• [Extract provided]
==========

Phil Bennett1 was an officer with the Liquor Administration Board2 for many years. He remembers some of the interesting episodes. He had first encountered Cowan in the early 1980s. When Treasury was pushing to use turnover as the basis for taxing poker machine revenue, it was Bennett’s job to sell the concept to the clubs. Until then, only gross revenue had been taxed. Bennett said:

The idea was to tax the money being spent by the gamblers — a turnover tax3 — taking it off the top. Roger had a great moral difficulty with this, and he was very vocal.

I wrote a whole lot of papers and reports, and had to present them to the industry. By then I was in the policy section of the Chief Secretary’s department. We used the analogy of liquor . . . Clubs were paying a tax on the purchase of their liquor — which is like a turnover tax. And I also brought out other examples. So, we were trotting out all these arguments, and Roger would come back to me and say ‘that’s completely ridiculous, and a false analogy’. And proceed to explain in detail why it was, and shoot all my arguments down in flames. There was one day I distinctly remember. I had put together this paper and sent it to him, and then we met to discuss it. We were sitting opposite each other in his office, talking about the issues.

Roger presented a different analogy. ‘Look, this is different to a liquor tax. If you go and buy a beer, you pay tax on it at that point. But then you go into the toilet, and you piss it up against the wall, and it goes down the drain and it’s all over. With gaming machines, if you put on a turnover tax, you’re taxing me when I spend it now, and then I get my money back when I get a payout. But then, if I bet it again you’ll make me pay another lot of tax, and when I win again you’ll tax it again, and again, and again.’

He was right, but we were saying that’s the way all gambling is taxed. At the races, the punter is taxed out of the turnover tax. But it was very funny. He sat there, looked across at me and said, ‘well, the person who wrote this paper obviously has no understanding of the club industry.’ He knew very well that I wrote it.

==========

• [Material]

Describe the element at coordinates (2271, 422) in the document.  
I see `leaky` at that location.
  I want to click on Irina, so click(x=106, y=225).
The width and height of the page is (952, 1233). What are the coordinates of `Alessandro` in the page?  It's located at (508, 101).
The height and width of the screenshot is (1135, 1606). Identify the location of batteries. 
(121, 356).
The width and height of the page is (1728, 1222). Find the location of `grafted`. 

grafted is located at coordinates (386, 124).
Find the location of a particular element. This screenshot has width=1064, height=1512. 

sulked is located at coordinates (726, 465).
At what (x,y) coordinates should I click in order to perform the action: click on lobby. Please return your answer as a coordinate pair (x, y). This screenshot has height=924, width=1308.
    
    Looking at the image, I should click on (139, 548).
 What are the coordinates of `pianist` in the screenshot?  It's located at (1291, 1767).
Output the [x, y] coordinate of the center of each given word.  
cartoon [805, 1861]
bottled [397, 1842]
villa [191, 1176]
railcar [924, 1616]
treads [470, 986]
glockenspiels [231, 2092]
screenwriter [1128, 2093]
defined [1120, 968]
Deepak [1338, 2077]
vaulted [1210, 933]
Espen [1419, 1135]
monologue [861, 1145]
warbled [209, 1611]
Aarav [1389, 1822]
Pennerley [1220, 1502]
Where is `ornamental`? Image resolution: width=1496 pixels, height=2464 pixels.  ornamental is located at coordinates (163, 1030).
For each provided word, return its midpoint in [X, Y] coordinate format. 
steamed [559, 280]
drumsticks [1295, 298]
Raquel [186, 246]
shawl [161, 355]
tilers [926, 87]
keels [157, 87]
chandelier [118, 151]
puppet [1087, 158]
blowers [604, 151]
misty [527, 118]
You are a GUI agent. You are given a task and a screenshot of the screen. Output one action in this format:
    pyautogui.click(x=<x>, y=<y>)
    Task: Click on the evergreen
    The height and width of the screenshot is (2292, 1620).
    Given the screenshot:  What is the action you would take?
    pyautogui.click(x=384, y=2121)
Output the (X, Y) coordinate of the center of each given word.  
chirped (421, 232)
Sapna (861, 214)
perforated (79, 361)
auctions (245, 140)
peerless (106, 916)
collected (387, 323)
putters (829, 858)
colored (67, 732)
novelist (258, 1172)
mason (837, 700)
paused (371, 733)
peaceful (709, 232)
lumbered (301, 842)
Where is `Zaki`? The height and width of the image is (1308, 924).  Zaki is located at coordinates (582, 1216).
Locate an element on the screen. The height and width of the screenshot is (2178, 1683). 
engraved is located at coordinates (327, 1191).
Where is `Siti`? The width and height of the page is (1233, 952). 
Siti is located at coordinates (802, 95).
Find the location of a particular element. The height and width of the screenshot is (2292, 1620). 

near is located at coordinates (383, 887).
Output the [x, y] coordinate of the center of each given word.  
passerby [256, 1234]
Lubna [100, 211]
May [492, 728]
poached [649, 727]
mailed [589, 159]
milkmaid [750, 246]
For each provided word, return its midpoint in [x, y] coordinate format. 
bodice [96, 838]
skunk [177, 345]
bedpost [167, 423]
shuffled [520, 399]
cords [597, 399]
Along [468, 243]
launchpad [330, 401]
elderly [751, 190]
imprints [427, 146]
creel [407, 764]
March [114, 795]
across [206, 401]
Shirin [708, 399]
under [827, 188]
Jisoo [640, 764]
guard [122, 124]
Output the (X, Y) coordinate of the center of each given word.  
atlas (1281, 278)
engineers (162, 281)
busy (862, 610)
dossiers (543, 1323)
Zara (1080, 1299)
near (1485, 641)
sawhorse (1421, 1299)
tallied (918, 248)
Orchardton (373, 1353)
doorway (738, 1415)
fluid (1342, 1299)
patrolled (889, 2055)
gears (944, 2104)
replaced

==========

• [Tasks to carry out]
A - Using the recollection about the poker machine turnover tax:
(i) What organization did Phil Bennett work for as an officer for many years?
(ii) Which section of the Chief Secretary's department was Bennett in when he presented his papers to the industry?
(iii) What did Bennett say the clubs were already paying a tax on?
B - Could you go on with the recollection about the poker machine turnover tax, picking up after its last sentence?

• [Per-task outputs]
A -
(i) The Liquor Administration Board.
(ii) The policy section.
(iii) The purchase of their liquor.

B -
Cowan does not remember being so tactless:

When Phil asked me to discuss turnover tax I was appalled, and my body language was probably negative. I was convinced that one day we would have higher denomination machines and a turnover tax would restrict the return that we could offer the customers. The turnover tax they were proposing was only 3% and that sounded small enough to get acceptance from the industry. But I was concerned it would stifle the growth and eventually it would be unfair to players. I believed that higher denominations would eventually be part of the gaming market — and that should mean offering higher returns to the player. I knew for example that there were machines in the casinos in Las Vegas paying the player 99% — not many to be sure, but it would be impossible to do that under a turnover tax.

A turnover tax would force clubs to have machines set to the lowest possible return to players, and yet, it would be highway robbery to introduce high denomination machines at less than say, 94% return to players.

So, what I was trying to convey to Phil was that they were not looking at the future potential of the industry.

I was so concerned that I called a special meeting of several of the larger clubs and made a presentation to them of the dangers of a turnover tax. It was a long battle and finally the government saw the point and withdrew the proposal. Even though I was probably seen as the leader of the push to have it withdrawn, I never felt any sense of resentment from the government or the department officers . . .

If it had been a Carr/Egan government, I might have been facing a Royal Commission inquiry much sooner.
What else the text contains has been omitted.